PROBLEMS TO SOLVE:
1. In the Spotify article, how many paying subscribers did Spotify announce it had in March?
2. From the Spotify article, return the passage starting at "Until Spotify ramps" and ending at "the next move.", copied verbatim.
:: EXTRACTED TEXT ::
Spotify finally today announced their excessively anticipated US launch. Protracted negotiations with the US labels turned this into one of digital music’s longest running sagas. And although the $100 million of extra funding for label guarantees and advances seems to have successfully assuaged concerns, the labels weren’t just digging in their heels for the sake of it: the US digital music market has a lot at risk in the face of Spotify’s arrrival and of course there are growing doubts about the Freemium model.
The label negotiations resulted in the last year in limits being put on the free element of Spotify so that the full unlimited free offering that got Spotify off to such a great start in Europe will only be available to an initial swathe of invited users in the US. Once the invite-user phase is over, free users will get 20 hours a month for 6 months, falling to 10 hours thereafter, along with a 5 plays-per-track limit.
When Unlimited Isn’t Actually Unlimited
The 10 hours / 5 plays mix is clearly intended to make people use Spotify as a complement to other services, not as a replacement. Many listeners simply won’t bump into those restrictions. Those that do though will be the more engaged music aficionados who will either have the will and means to pay for the unlimited premium offering, or will be young kids and those who can’t pay 9.99 a month and they will look elsewhere i.e. to YouTube and to illegal alternatives.
There is evidence to suggest that both might have happened in Europe: in March Spotify announced it had 1 million paying subscribers (something that no other premium services has yet achieved). But they also announced that only 6.7 million of their total 10 million subscribers are active. So a third of Spotify’s users either a) just got tired of the novelty of the service b) don’t use it much c) got fed up of the new restrictions and voted with their feet. The likelihood is all three play a role.
This all matters because ‘just how free’ Spotify actually is will play a major role in deciding how similar an impact it will have in the US compared to Europe.
Spotify Will Be Net-Positive for the US Digital Music Market
My take is that Spotify will be successful and will also be disruptive but on balance will be net positive for the US digital music market (see figure).
Spotify has that priceless commodity: momentum. More than that, they have mastered the art of maintaining momentum. Most other services would have seen their momentum fizzle out in the face of a yearlong delay to a US launch. Not Spotify. Instead they actually managed to use it to sustain momentum. How? Because of another of Spotify’s core strengths: scarcity. Nothing drives demand like scarcity of supply. Spotify built its European growth upon a perception of scarcity through its invite-only launch. It is set to do the same in the US, but with additional boon of massive pent up demand from US digital music fans who have had to deal with absolute scarcity this last year.
Can Spotify Afford to Be Successful in the US?
Until Spotify ramps up its US ad sales business every free user will be proportionately more costly than free European users. But Spotify has learned a lot from its European experience. It has learned which levers to pull to manage growth. I expect Spotify to plan and manage US growth on a ratio-target basis, with free users never being allowed to exceed a certain share of total users. E.g. the 50 million users target touted by an over-zealous Spotify ad sales exec would require 5 million paying subscribers to have signed up. Spotify can’t afford to screw this up. Getting the economics right will be crucial to a successful exit, which has surely got to be the next move.
:::
:: DATA SEGMENT ::
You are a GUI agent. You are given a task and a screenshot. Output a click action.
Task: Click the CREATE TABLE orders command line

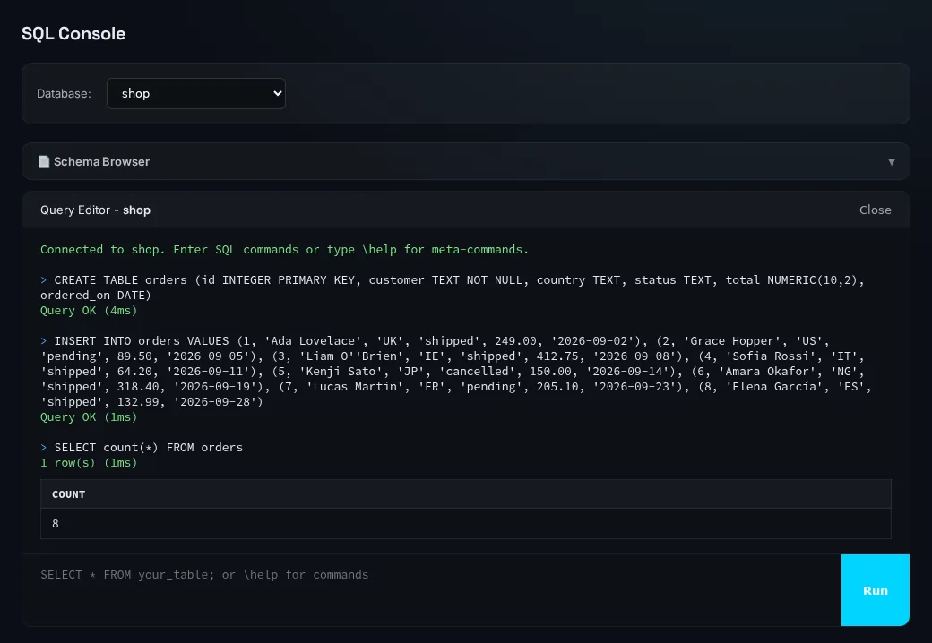coord(452,287)
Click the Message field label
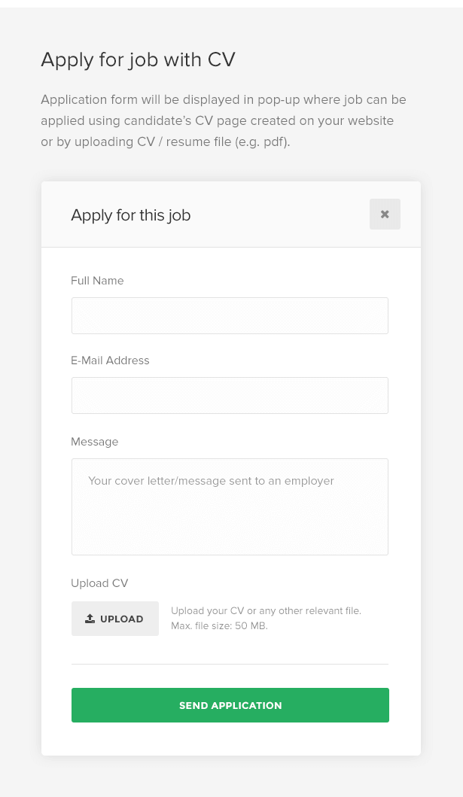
:::
PROBLEM SOLUTIONS:
1. 1 million

2.
Until Spotify ramps up its US ad sales business every free user will be proportionately more costly than free European users. But Spotify has learned a lot from its European experience. It has learned which levers to pull to manage growth. I expect Spotify to plan and manage US growth on a ratio-target basis, with free users never being allowed to exceed a certain share of total users. E.g. the 50 million users target touted by an over-zealous Spotify ad sales exec would require 5 million paying subscribers to have signed up. Spotify can’t afford to screw this up. Getting the economics right will be crucial to a successful exit, which has surely got to be the next move.